Forecasting

Jarad T. Bushnell

Feb 23, 2019

Purpose

This script shows how I loop through three types of forecasting models in order to predict unit sales for over 850 products. The three models are random walk, the entire family of exponential smoothing models, and multiple ARIMA models.

Get data

Using a Jupyter Notebook, the data is pulled with SQL, and cleaned and structured with Python. Then I create a CSV of structured data and read it into RStudio.

The data is historical part sales, divided into two departments (“dept A” and “dept B”), and further divided into popularity tiers, which are:
* Key: Products we sell the most of AND make the most money on
* High: Excluding the parts above, the top 25% by unit sales
* Med: Next 25%
* Low: Bottom 50%
* Not Enough Data: Popularity tiers are based on the most recent three months of data, so if a product has fewer than three months of data, I cannot determine its popularity, and I label it as “not enough data”.

I do this so each department can choose where and when to focus their resources, first starting with Key, then moving on to High, etc., skipping Low if they need to.

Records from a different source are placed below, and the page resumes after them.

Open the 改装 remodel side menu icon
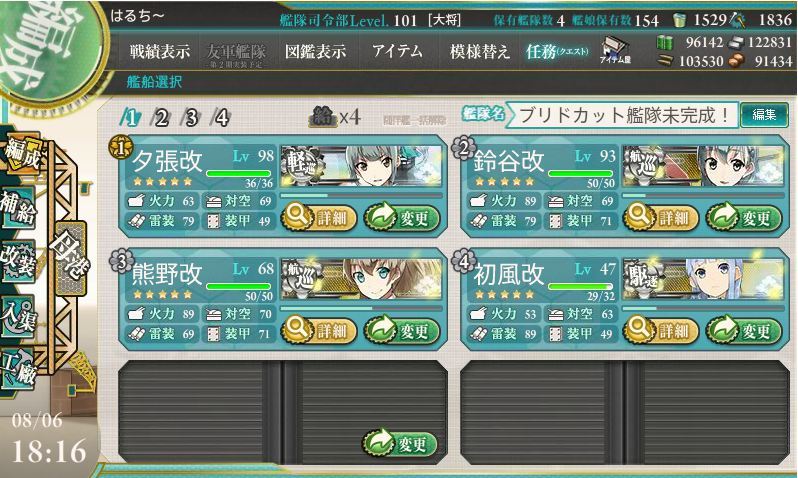The height and width of the screenshot is (478, 798). (x=19, y=261)
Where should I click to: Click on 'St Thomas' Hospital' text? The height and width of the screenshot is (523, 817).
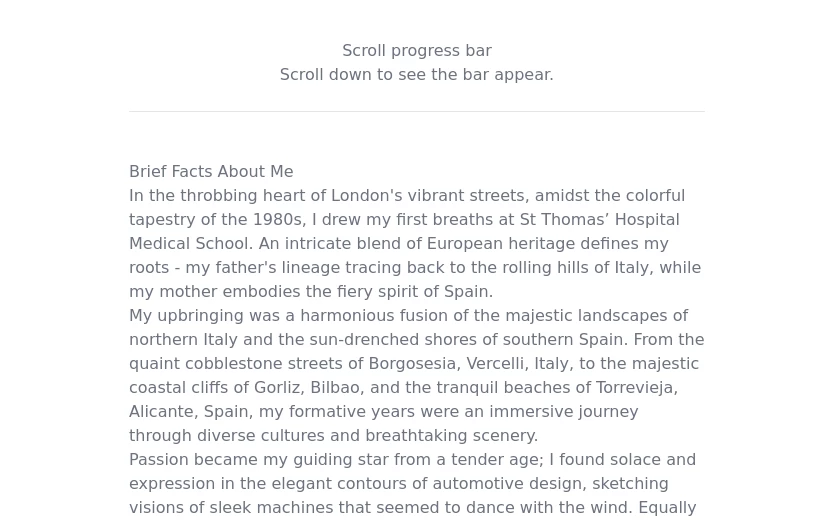pos(598,219)
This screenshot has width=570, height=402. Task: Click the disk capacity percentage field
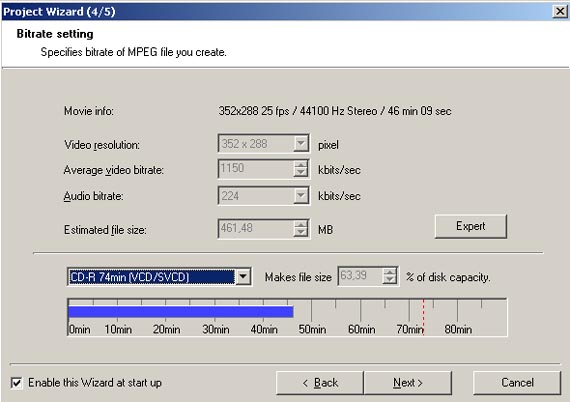coord(360,277)
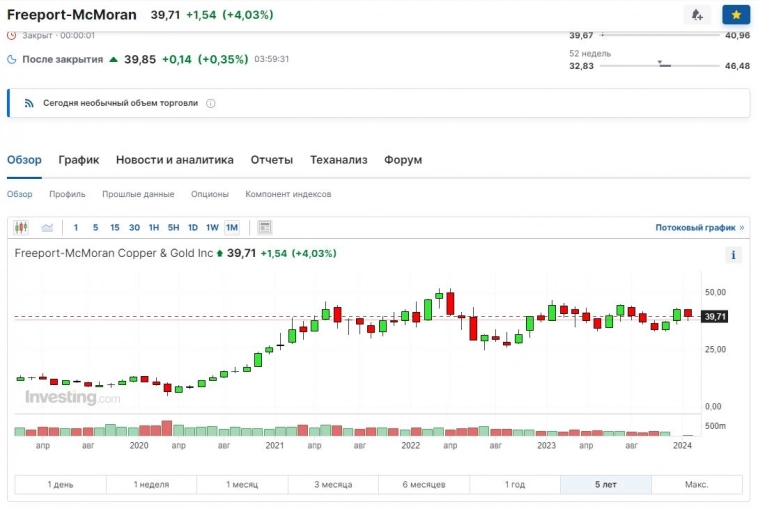758x509 pixels.
Task: Choose the Макс. time range
Action: 696,484
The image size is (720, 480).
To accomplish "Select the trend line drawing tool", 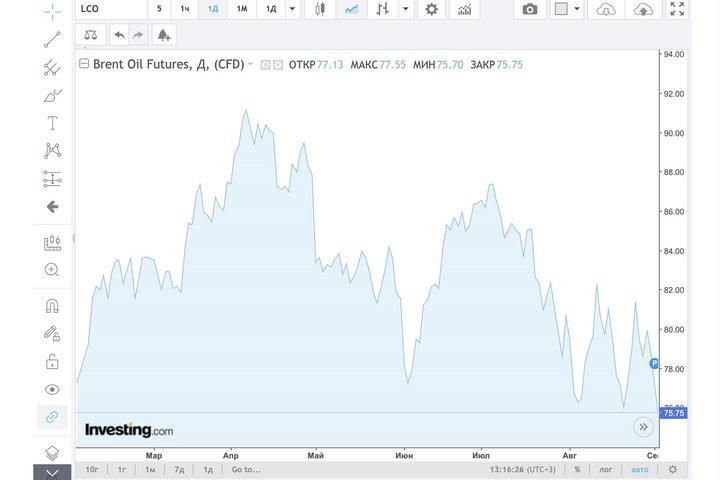I will tap(52, 40).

Check out unique part count

## [1] "the unique part count is 852"

Define models

I will define three models: Naive, ARIMA, and Exponential Smoothing. I’ll then send each part through each model, choosing the best model per part based on the RMSE (root mean squared error).

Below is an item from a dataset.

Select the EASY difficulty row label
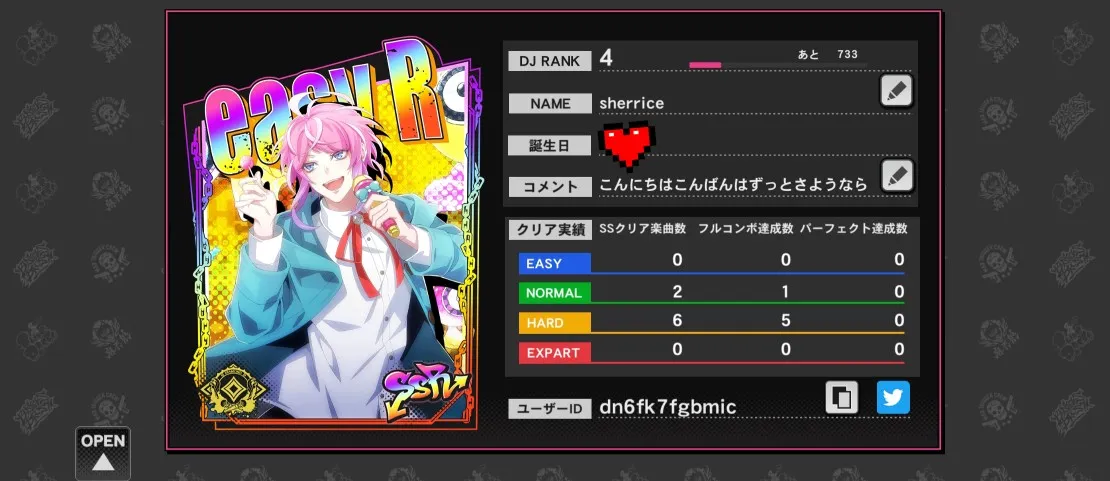This screenshot has width=1110, height=481. point(554,264)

Put each part through each model

Choose the best model, per part, based on the RMSE

start <- Sys.time()

# create empty df to store results
final_models <- data.frame(matrix(nrow = 0, ncol = 8))

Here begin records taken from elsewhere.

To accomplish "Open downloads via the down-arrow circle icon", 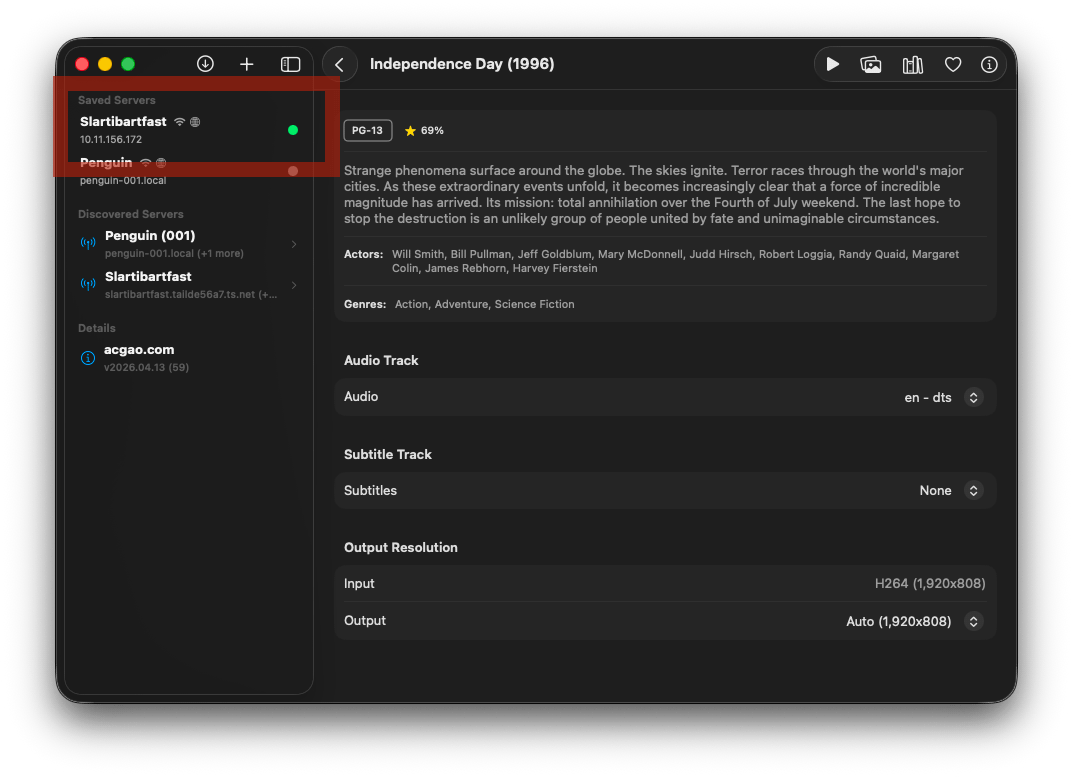I will pyautogui.click(x=205, y=64).
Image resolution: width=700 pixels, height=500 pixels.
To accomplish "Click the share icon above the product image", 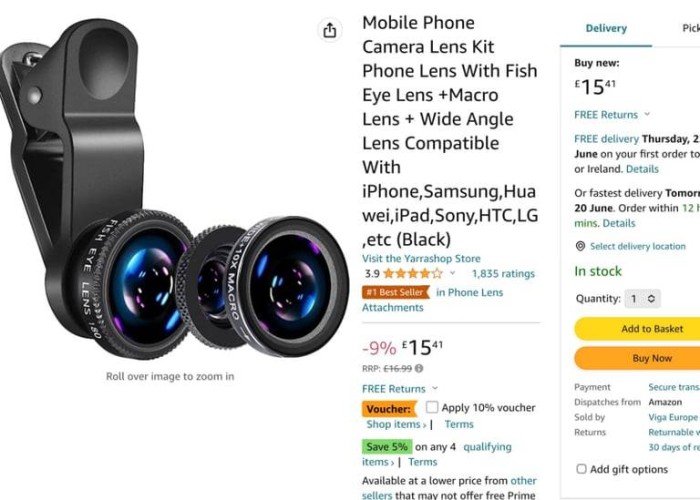I will (x=330, y=31).
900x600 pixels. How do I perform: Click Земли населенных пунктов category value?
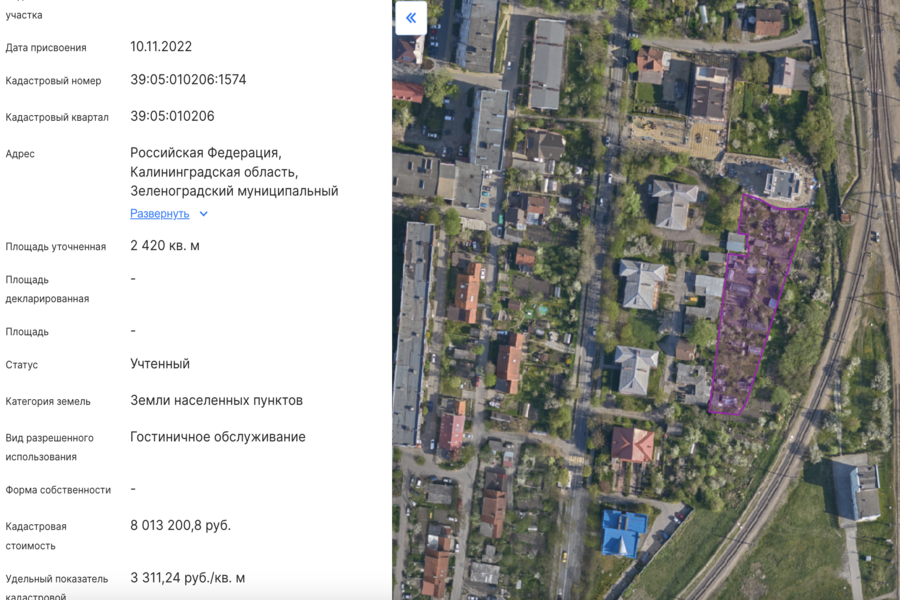[x=216, y=401]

# prepare counters and lists
total_models <- 0
total_pns <- 0
final_models <- list()

models <- c(naive_func,
            arima_func,
            holt_func)

# loop through all parts (or "PNs", i.e., "product numbers")
for (pn in all_pns){
  total_pns <- total_pns + 1
  model_counter <- 0
  
  # prepare each part for model building; split into training and test sets
  df <- subset(main, part_id == pn)

  n = ceiling(nrow(df) * 0.80)
  train_data <- df[1:n,]
  test_data <- df[(n+1):nrow(df),]
  
  train <- train_data$qty_total
  test <- test_data$qty_total
  
  steps <- length(test)
  RMSE <- Inf
  
  tryCatch({
  # loop through each model and choose the best
  for (i in 1:length(models)){
    m <- models[[i]]
    
    # fit the model to the training set, forecast out as many months as there are in the test set
    fit <- m(train, steps)
    total_models <- total_models + fit$model_counter
    
    # get the RMSE of the model over the test set
    rmse <- accuracy(fit$model, test)[4]
    
    # if the RMSE is the lowest then choose that model
    if (rmse < RMSE){
      RMSE <- rmse
      m2 <- m
      }
    }
  }, error = function(e){})
  
  # send all data through the best model and forecast over the unknown future
  f <- m2(df$qty_total, forecast_steps)
  
  # construct dataframe of forecasts for each part
  model_used <- f$model$method
  mape <- accuracy(f$model)[5]
  mae <- accuracy(f$model)[3]  
  
  df2 <- as.data.frame(f$model)
  
  colnames(df2)[colnames(df2) == 'Lo 95'] <- 'lower'
  df2$lower[df2$lower < 0] <- 0
  colnames(df2)[colnames(df2) == 'Point Forecast'] <- 'avg'
  colnames(df2)[colnames(df2) == 'Hi 95'] <- 'upper'
  
  for (c in c('lower','avg','upper')) {
    df2[c] <- round(df2[c])
  }
  
  df2$part_id <- pn
  df2$forecast_month <- ds
  df2$model_used <- model_used
  df2$mape <- (round(mape,2))/100
  df2$mae <- round(mae)
  
  # join each product's dataframe with the rest of the products
  final_models <- rbind(final_models, df2)
}

end <- Sys.time()
end - start
## Time difference of 2.107939 mins
## [1] "852 products, 26 models per product on avg"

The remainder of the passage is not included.